# EXERCISE AIM
Copy out the rows from the line containing "The width and height of the screenshot is (703, 375)." through the line containing "click(x=247, y=221)", swapping "dropdown" for "drop-down menu" and changing nothing else.

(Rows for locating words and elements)
....................

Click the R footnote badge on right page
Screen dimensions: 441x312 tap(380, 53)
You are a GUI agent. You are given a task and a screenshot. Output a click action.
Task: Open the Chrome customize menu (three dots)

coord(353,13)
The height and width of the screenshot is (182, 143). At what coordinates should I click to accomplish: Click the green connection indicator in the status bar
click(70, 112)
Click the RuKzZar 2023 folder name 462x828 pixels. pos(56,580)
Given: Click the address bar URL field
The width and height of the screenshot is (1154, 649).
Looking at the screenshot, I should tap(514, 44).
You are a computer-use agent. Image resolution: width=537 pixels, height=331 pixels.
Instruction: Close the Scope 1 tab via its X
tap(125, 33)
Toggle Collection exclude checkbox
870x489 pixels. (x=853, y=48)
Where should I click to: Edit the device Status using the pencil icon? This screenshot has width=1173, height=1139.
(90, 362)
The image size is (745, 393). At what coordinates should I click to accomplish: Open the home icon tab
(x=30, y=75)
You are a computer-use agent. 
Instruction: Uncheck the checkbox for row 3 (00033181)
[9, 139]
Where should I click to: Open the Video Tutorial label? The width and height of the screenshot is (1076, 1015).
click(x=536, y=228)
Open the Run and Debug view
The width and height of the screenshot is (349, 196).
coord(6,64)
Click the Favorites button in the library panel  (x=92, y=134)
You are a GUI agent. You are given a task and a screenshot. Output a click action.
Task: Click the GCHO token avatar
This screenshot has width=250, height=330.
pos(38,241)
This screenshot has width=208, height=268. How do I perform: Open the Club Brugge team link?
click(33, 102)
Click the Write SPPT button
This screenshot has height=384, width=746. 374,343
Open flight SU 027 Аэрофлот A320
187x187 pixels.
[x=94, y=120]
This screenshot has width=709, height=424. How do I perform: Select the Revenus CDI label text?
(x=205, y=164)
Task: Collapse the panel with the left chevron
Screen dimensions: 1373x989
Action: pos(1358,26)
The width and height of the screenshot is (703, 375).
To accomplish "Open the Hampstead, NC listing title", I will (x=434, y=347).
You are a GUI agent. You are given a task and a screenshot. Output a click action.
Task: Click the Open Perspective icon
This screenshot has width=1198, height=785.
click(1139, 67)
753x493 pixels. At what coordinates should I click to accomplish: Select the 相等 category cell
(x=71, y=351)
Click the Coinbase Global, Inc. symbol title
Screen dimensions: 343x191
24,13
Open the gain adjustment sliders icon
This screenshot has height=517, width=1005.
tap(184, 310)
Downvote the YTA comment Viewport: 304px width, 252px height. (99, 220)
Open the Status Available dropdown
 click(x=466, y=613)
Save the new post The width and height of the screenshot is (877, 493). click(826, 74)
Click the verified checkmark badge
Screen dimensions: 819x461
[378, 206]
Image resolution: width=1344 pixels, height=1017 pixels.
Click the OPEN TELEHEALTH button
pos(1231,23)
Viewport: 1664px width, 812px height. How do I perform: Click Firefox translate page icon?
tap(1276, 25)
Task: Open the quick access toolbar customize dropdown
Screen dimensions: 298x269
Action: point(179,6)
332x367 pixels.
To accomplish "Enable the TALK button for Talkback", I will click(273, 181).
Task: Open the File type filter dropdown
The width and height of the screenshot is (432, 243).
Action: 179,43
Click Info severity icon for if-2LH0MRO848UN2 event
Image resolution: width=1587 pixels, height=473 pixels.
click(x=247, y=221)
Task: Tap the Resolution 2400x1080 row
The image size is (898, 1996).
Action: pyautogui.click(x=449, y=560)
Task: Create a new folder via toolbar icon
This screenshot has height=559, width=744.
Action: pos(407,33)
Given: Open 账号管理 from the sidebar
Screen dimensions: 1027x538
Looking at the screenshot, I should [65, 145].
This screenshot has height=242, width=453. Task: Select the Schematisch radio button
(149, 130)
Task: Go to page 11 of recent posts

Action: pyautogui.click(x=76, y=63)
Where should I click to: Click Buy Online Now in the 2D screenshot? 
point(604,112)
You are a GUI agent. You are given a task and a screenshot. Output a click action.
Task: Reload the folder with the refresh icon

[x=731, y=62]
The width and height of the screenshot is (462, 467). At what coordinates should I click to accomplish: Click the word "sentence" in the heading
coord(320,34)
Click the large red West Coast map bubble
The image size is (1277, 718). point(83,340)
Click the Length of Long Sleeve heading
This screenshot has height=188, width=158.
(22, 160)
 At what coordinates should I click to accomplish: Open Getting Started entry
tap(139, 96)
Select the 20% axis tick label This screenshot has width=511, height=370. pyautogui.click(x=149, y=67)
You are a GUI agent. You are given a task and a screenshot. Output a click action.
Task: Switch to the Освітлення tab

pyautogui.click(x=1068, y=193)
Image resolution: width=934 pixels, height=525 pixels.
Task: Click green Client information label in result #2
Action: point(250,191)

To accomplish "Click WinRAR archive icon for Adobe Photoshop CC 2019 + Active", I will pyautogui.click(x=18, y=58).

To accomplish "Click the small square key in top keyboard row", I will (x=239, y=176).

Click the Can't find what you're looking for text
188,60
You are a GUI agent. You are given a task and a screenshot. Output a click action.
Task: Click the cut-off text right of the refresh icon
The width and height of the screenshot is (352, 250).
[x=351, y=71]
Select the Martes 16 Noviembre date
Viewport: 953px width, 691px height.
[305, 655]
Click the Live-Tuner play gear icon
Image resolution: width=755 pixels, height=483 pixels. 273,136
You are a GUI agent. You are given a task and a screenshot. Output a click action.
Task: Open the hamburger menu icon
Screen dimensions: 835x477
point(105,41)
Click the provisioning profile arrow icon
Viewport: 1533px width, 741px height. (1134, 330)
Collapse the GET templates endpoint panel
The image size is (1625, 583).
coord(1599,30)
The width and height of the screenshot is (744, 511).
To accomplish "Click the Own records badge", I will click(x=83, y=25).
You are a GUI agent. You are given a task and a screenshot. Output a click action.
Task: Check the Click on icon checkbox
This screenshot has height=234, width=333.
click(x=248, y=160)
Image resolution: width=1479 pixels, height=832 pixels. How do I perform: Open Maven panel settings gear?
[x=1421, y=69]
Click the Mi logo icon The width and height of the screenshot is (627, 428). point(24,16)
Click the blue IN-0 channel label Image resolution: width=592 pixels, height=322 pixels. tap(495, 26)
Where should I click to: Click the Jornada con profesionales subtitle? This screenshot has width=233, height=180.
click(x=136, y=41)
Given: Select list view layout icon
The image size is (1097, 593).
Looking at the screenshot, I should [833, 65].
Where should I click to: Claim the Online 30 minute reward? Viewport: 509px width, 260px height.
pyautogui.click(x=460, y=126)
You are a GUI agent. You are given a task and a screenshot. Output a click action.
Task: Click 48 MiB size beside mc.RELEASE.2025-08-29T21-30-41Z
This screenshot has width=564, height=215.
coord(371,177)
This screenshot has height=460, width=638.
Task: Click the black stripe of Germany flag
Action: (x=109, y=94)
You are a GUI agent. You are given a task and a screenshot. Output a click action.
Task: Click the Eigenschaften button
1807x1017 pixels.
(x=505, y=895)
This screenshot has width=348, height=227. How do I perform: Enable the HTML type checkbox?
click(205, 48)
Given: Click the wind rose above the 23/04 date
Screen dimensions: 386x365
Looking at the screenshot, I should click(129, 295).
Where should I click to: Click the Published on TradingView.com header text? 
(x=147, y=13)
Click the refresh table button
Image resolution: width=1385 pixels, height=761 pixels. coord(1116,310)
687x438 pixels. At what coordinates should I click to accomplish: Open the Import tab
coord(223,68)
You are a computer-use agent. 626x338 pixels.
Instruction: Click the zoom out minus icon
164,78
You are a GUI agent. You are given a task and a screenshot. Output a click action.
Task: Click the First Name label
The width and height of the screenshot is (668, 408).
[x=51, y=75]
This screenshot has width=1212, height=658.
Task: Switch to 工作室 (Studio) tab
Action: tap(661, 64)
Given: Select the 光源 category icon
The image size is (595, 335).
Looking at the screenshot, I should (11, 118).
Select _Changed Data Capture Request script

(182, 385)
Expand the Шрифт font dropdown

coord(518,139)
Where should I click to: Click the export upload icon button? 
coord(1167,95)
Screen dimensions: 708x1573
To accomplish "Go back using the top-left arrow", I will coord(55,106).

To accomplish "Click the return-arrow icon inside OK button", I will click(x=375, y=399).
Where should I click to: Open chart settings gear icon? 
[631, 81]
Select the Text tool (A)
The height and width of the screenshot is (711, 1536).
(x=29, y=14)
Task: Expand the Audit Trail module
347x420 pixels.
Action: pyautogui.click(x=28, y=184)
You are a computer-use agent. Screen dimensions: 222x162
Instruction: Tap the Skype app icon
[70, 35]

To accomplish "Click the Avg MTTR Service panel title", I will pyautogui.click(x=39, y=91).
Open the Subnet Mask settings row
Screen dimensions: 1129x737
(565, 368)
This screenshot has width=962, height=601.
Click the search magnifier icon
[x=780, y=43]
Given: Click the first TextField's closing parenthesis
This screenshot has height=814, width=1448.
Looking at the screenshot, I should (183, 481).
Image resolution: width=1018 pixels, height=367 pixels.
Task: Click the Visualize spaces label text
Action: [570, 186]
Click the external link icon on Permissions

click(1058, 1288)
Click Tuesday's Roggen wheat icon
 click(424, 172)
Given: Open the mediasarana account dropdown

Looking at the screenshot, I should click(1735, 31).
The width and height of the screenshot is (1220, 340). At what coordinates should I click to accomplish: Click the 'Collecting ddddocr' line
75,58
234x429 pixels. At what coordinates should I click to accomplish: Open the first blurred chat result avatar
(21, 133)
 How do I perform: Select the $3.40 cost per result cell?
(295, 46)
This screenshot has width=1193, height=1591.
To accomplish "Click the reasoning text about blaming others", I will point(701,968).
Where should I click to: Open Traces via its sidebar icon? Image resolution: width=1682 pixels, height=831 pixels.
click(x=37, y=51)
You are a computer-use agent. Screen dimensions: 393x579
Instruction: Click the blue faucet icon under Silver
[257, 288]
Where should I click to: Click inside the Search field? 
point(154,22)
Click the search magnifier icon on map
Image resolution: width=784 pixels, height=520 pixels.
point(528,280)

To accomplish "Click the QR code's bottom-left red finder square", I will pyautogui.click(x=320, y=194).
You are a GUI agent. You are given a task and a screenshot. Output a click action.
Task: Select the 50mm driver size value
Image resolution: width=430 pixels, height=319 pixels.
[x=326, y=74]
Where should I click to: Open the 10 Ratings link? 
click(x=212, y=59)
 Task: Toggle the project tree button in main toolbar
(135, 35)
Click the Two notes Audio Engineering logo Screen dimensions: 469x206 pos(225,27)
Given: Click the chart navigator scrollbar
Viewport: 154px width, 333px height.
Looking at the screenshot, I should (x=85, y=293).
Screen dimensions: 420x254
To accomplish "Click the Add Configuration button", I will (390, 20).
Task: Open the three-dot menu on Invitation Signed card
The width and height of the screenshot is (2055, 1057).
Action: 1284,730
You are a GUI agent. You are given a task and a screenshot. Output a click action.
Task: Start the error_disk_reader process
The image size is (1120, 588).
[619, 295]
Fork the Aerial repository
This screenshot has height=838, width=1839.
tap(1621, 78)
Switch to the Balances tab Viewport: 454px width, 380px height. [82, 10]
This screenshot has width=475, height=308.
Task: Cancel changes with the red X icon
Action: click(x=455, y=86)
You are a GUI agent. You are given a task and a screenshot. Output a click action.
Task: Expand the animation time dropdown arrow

....................

# SOLUTION TO THE EXERCISE
The width and height of the screenshot is (703, 375).
To accomplish "Open the Hampstead, NC listing title", I will (x=434, y=347).
You are a GUI agent. You are given a task and a screenshot. Output a click action.
Task: Click the Open Perspective icon
This screenshot has width=1198, height=785.
click(1139, 67)
753x493 pixels. At what coordinates should I click to accomplish: Select the 相等 category cell
(x=71, y=351)
Click the Coinbase Global, Inc. symbol title
Screen dimensions: 343x191
24,13
Open the gain adjustment sliders icon
This screenshot has height=517, width=1005.
tap(184, 310)
Downvote the YTA comment Viewport: 304px width, 252px height. (99, 220)
Open the Status Available drop-down menu
 click(x=466, y=613)
Save the new post The width and height of the screenshot is (877, 493). click(826, 74)
Click the verified checkmark badge
Screen dimensions: 819x461
[378, 206]
Image resolution: width=1344 pixels, height=1017 pixels.
Click the OPEN TELEHEALTH button
pos(1231,23)
Viewport: 1664px width, 812px height. How do I perform: Click Firefox translate page icon?
tap(1276, 25)
Task: Open the quick access toolbar customize drop-down menu
Screen dimensions: 298x269
Action: point(179,6)
332x367 pixels.
To accomplish "Enable the TALK button for Talkback", I will click(273, 181).
Task: Open the File type filter drop-down menu
The width and height of the screenshot is (432, 243).
Action: 179,43
Click Info severity icon for if-2LH0MRO848UN2 event
Image resolution: width=1587 pixels, height=473 pixels.
click(x=247, y=221)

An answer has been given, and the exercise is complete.